[Pointing records for screenshots and pages]
-=-=-=-=-

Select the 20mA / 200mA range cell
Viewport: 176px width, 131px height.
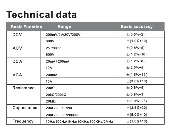click(80, 61)
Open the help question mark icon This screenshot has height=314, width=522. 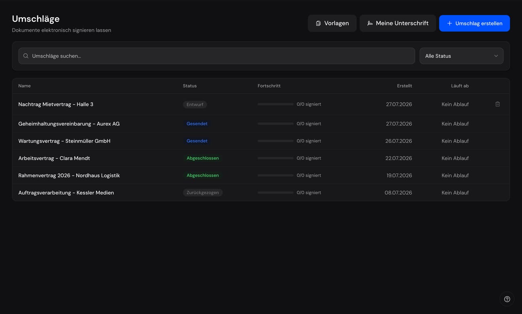[x=507, y=299]
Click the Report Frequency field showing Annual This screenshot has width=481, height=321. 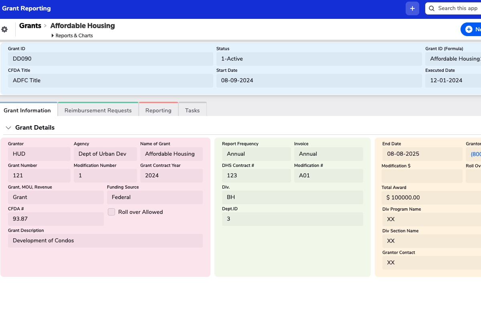click(256, 154)
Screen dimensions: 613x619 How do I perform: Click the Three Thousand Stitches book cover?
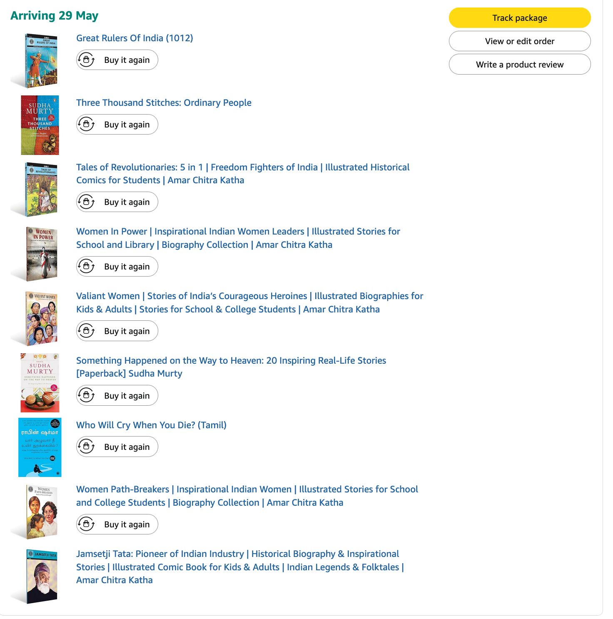(x=40, y=125)
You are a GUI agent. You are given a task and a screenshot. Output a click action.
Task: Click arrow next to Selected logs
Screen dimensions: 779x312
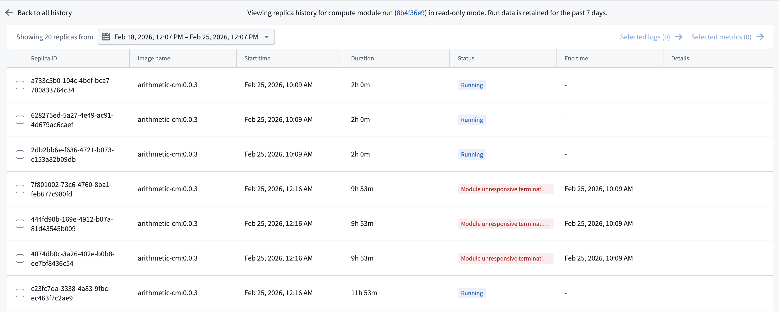click(679, 37)
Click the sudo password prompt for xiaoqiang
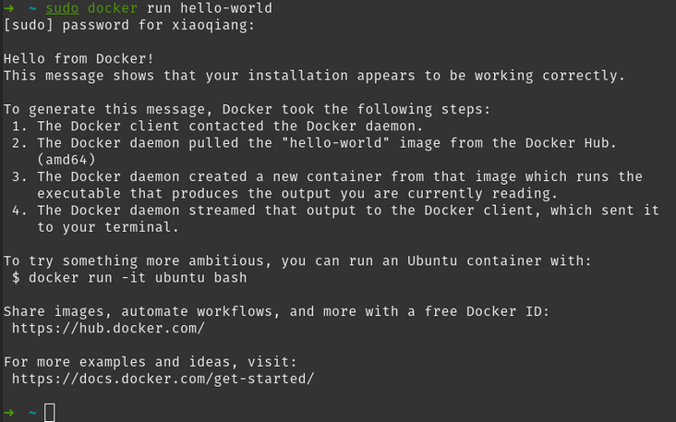The width and height of the screenshot is (676, 422). point(129,25)
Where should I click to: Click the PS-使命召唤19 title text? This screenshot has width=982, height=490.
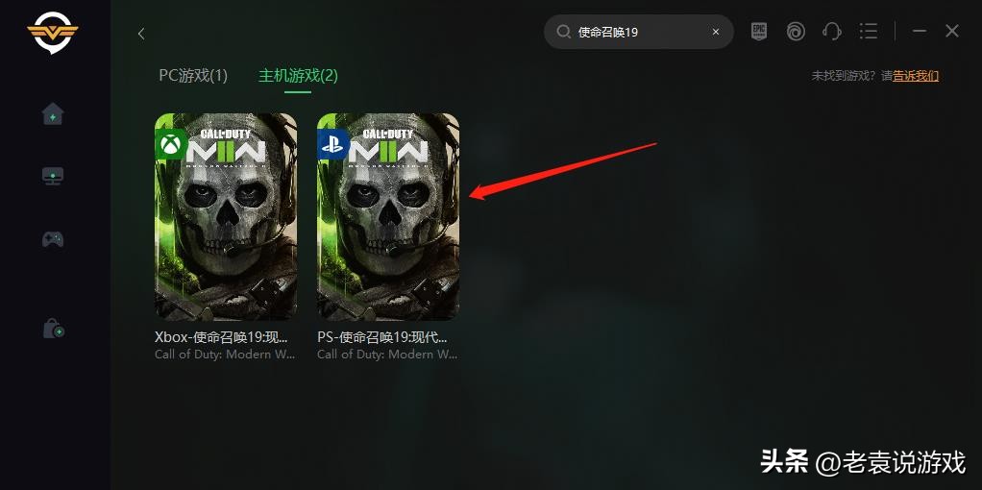(382, 336)
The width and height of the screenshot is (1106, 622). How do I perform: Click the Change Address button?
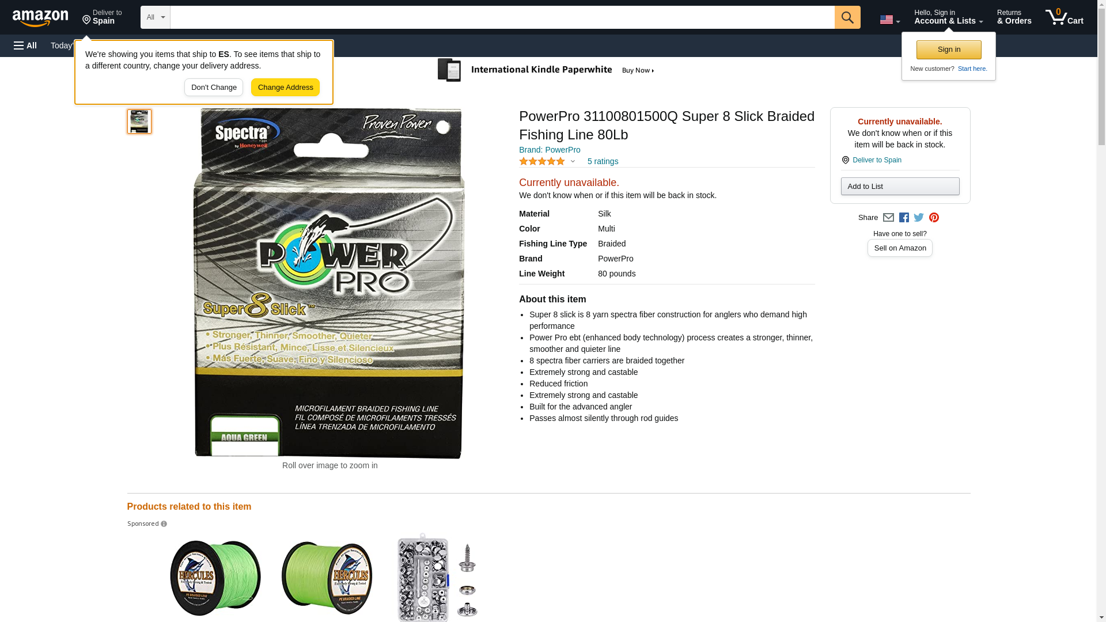[x=285, y=88]
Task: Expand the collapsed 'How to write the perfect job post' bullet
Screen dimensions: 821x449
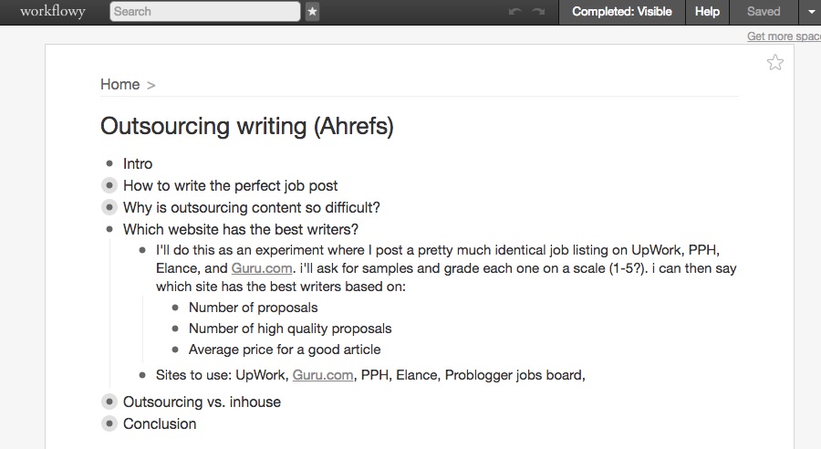Action: point(109,185)
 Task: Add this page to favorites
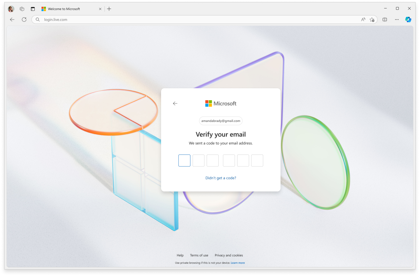pos(372,20)
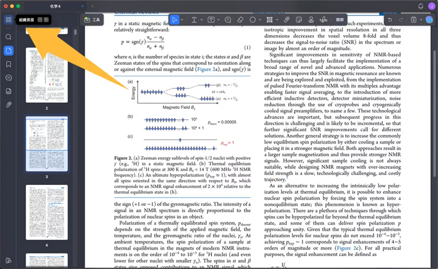Select page 4 thumbnail
This screenshot has height=269, width=438.
pos(47,212)
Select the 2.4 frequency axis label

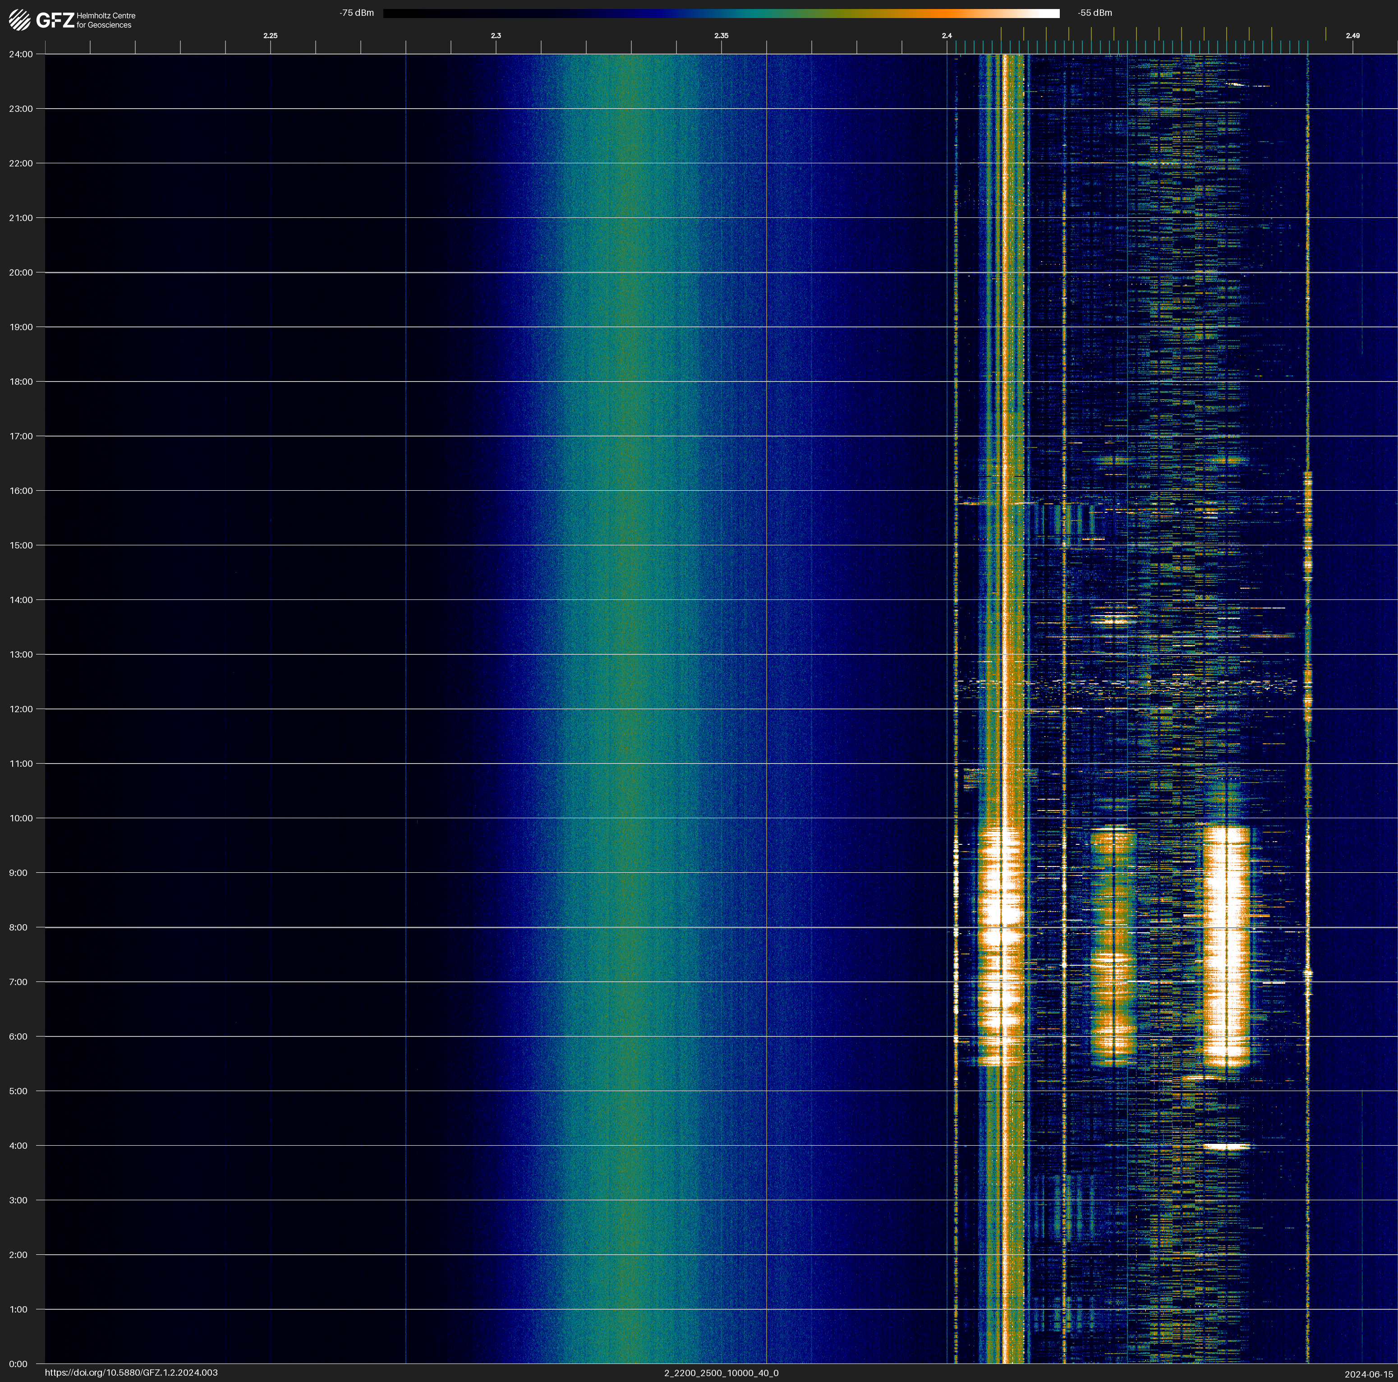pyautogui.click(x=946, y=35)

-=-=-=-=-

### [Task objective]
Put the records into a Markdown table with the columns Row and Line. Begin at the line that contains "Screen dimensions: 613x619", stop after the line that contains "click(679, 37)", skip blank lines, and leave the pictures out.

### [Response]
| Row | Line |
|---|---|
| 1 | Screen dimensions: 613x619 How do I perform: Click the Three Thousand Stitches book cover? |
| 2 | (x=40, y=125) |
| 3 | You are a GUI agent. You are given a task and a screenshot. Output a click action. |
| 4 | Task: Click arrow next to Selected logs |
| 5 | Screen dimensions: 779x312 |
| 6 | click(679, 37) |